Los diputados han decidido con una abrumadora mayoría sacar del texto del nuevo Código Penal la disposición que establecía que una legislación especial definiría las condiciones para terminar el embarazo en casos de violación, incesto o deformación fetal incompatible con la vida. Es su potestad hacerlo, pero sería interesante preguntarle a cada uno de ellos, de manera anónima para que no adopten posiciones políticamente convenientes, qué harían si, por ejemplo, una hija de diecisiete años sale embarazada como resultado de una violación en la que participan varios hombres con un uso brutal de la fuerza. ¿De verdad dirían que aún en una circunstancia extrema como esta harían que su hija llevara a término su embarazo?

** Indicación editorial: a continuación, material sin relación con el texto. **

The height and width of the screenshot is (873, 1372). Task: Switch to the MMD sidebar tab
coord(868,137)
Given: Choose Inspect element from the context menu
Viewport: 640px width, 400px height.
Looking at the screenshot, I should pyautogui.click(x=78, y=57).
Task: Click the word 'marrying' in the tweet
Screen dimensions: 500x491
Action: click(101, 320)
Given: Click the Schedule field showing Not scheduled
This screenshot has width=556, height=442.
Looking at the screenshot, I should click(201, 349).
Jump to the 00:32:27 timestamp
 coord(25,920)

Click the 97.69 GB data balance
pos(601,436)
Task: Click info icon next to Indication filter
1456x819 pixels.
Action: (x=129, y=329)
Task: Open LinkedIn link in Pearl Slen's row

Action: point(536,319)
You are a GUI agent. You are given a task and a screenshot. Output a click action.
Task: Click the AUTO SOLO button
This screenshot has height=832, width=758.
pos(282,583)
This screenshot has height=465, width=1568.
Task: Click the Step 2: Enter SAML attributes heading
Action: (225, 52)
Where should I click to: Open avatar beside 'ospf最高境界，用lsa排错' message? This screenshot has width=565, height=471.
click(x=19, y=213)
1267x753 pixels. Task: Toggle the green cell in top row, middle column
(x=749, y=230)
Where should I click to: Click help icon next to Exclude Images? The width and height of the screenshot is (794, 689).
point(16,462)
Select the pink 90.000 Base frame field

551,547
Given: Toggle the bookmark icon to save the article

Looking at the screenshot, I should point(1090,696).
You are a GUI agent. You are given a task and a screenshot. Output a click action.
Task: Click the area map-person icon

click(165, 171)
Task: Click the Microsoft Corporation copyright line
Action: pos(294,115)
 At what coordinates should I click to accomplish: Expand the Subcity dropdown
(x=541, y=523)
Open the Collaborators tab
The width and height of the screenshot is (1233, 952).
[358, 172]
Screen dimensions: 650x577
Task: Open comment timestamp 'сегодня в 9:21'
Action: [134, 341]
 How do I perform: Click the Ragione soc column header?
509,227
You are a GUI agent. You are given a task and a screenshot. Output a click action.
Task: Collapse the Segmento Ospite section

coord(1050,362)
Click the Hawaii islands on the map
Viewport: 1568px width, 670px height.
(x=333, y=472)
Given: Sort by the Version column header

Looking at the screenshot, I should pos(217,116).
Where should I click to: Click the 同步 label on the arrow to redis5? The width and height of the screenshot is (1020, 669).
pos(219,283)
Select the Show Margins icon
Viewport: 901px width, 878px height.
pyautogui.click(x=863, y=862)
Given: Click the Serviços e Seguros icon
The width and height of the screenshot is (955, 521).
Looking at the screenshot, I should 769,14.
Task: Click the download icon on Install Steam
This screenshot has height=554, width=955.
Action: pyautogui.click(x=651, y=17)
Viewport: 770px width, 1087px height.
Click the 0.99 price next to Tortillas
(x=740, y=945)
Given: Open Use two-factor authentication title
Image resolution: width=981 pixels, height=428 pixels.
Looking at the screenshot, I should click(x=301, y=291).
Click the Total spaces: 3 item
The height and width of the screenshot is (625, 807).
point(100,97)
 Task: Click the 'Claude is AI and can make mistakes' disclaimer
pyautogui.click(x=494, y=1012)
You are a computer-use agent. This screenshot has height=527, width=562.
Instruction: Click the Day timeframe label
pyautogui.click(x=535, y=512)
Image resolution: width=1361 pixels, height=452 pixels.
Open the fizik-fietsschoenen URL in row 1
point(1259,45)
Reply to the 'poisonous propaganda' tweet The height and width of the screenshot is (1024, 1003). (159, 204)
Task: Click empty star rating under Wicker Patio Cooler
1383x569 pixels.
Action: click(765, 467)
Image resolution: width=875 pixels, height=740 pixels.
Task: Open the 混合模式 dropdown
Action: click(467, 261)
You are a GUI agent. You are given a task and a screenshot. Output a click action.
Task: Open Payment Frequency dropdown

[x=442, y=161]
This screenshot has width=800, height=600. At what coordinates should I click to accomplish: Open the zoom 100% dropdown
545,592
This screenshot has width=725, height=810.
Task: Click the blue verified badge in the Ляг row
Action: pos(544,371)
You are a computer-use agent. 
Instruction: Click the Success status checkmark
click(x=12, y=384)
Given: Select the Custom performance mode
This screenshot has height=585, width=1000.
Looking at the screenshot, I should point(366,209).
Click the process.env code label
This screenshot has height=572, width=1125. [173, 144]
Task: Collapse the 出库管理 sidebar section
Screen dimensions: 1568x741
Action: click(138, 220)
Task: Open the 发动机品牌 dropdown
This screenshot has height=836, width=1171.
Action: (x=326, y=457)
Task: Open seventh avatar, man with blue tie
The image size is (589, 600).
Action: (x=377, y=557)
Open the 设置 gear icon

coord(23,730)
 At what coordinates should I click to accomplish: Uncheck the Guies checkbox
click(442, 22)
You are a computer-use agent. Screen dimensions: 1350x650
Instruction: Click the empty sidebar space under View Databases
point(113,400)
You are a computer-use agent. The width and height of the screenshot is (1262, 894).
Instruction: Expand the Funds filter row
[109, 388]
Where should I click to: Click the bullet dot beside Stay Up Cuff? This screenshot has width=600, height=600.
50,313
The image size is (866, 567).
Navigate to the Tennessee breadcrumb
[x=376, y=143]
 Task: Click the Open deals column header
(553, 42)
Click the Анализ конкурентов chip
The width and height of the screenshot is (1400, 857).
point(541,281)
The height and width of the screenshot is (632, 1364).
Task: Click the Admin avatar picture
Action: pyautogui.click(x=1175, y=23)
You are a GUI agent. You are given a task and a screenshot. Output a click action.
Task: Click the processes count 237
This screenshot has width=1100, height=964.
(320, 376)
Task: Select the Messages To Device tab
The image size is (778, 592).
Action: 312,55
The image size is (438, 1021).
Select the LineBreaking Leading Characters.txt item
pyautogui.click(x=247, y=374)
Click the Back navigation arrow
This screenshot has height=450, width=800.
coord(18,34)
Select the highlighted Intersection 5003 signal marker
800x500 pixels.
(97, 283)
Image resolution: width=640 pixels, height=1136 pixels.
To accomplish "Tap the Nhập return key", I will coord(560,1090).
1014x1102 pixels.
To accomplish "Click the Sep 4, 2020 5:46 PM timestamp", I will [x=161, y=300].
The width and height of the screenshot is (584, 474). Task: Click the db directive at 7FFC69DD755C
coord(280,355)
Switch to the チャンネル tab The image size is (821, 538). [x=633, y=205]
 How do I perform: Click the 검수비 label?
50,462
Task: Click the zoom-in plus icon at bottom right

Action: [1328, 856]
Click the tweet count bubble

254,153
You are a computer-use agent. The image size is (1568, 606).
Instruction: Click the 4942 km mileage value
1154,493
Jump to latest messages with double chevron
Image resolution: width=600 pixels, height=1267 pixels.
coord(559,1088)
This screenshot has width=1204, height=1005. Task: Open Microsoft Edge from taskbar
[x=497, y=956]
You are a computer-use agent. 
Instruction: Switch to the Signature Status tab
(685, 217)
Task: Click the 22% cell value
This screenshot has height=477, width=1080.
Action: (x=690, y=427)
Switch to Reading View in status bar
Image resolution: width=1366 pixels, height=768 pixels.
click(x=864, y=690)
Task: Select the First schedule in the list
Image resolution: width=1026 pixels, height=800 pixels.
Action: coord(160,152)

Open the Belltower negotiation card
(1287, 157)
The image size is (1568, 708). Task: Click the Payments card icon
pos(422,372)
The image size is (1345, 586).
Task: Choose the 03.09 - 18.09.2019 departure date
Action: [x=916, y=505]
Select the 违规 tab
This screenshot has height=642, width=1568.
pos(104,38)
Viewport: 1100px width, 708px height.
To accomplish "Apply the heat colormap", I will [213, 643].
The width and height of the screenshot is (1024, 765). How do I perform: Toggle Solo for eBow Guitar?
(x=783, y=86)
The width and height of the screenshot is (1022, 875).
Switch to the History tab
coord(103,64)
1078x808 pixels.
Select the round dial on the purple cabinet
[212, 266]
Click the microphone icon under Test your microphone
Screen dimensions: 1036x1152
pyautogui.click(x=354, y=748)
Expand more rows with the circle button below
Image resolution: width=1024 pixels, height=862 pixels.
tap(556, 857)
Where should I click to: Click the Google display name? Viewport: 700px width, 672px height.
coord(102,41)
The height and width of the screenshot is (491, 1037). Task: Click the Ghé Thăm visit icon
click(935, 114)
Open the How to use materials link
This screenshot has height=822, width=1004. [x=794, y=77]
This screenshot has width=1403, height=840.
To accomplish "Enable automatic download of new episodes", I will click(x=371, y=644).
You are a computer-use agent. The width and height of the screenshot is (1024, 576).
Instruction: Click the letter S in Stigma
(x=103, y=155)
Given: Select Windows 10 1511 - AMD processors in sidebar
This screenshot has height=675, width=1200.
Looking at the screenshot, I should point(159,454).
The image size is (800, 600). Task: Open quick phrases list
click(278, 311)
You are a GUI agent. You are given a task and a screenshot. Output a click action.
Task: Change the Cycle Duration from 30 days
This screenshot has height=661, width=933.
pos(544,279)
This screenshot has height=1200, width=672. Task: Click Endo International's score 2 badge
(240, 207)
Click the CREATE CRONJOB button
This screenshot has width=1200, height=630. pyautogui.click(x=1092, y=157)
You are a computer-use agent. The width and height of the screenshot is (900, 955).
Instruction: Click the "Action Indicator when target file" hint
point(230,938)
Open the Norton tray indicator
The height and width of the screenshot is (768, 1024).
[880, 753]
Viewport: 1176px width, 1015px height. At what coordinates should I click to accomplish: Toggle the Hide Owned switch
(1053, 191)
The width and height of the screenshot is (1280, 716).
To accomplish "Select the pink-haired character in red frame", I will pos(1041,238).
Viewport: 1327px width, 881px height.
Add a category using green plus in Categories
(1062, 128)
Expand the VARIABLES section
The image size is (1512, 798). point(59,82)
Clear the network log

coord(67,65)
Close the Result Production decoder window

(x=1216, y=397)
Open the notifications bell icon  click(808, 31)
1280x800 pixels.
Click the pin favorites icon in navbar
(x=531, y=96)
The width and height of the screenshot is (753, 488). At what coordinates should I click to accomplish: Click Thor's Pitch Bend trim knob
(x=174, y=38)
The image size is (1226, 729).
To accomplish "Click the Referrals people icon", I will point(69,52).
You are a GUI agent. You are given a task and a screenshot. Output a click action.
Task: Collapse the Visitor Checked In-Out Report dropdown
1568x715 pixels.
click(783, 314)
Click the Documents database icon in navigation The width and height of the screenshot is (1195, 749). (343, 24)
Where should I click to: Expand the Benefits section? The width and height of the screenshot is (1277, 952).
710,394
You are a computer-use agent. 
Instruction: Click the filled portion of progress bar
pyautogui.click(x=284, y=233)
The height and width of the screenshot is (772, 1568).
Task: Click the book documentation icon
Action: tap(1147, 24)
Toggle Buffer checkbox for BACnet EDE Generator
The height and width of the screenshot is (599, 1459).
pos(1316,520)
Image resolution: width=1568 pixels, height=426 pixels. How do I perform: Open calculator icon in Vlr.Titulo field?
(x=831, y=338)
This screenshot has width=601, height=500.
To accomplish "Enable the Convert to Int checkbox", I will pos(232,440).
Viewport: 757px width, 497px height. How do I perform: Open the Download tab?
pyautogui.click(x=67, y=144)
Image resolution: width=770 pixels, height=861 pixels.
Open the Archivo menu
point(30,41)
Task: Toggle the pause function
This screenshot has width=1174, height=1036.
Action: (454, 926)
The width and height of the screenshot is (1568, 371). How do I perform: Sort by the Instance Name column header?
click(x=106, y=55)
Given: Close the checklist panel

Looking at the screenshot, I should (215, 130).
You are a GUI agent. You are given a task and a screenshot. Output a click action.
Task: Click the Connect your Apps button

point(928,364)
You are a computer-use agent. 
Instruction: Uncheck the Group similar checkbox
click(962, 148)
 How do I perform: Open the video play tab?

Si la respuesta es positiva estaríamos sin duda ante un razonamiento que escapa toda lógica y toda humanidad.
Hay quienes argumentan que permitir estas excepciones abriría las puertas para que se practique el aborto sin restricciones, pues las mismas se utilizarían como excusa cada vez que se quiera interrumpir el embarazo. La respuesta a esta preocupación es que tanto el Colegio Médico Dominicano como el Ministerio de Salud Pública tendrían que establecer protocolos muy estrictos para el manejo de
esas situaciones excepcionales. Ahora bien, si no se confían en los protocolos de las instituciones que le corresponde regular la práctica médica, entonces la discusión tendrían que moverse hacia la cuestión de la efectividad de las regulaciones y las auto-regulaciones en el ejercicio de la medicina en nuestro país.
En lo que concierne a la Iglesia católica y demás instituciones religiosas que se oponen al aborto en cualquier circunstancia, nadie puede pedirle a ellas que cambien de opinión o que dejen de orientar a sus feligreses sobre la doctrina que ellas defienden sobre esta materia. Asimismo, tampoco estas iglesias pueden pedirle a la sociedad y a sus representantes políticos que no ponderen la multiplicidad de elementos que entran en juego en una problemática como esta y que, en su lugar, adopten plenamente la doctrina que ellas auspician. No se trata, por supuesto, de desconocer el papel que las diferentes denominaciones religiosas, especialmente la Iglesia católica, han jugado en la configuración de nuestra identidad y de nuestros valores como pueblo, sino de que las mismas acepten que hay factores distintos a los estrictamente religiosos que los representantes del pueblo deben tomar en cuenta al momento de legislar sobre un asunto como este .
El desafío en una problemática tan delicada y controversial como esta consiste reside en respetar, por un lado, el importante papel que están llamadas a jugar las diferentes iglesias y religiones en la orientación de sus fieles y la sociedad en general, mientras que, por el otro, se le permite a los representantes del pueblo dar respuestas eficaces a problemas concretos, siempre que sus normas y políticas estén conformes a la Constitución, instrumento que nos vincula a todos en una república democrática, independientemente de las doctrinas religiosas, morales o ideológicas en las que cada quien pueda creer.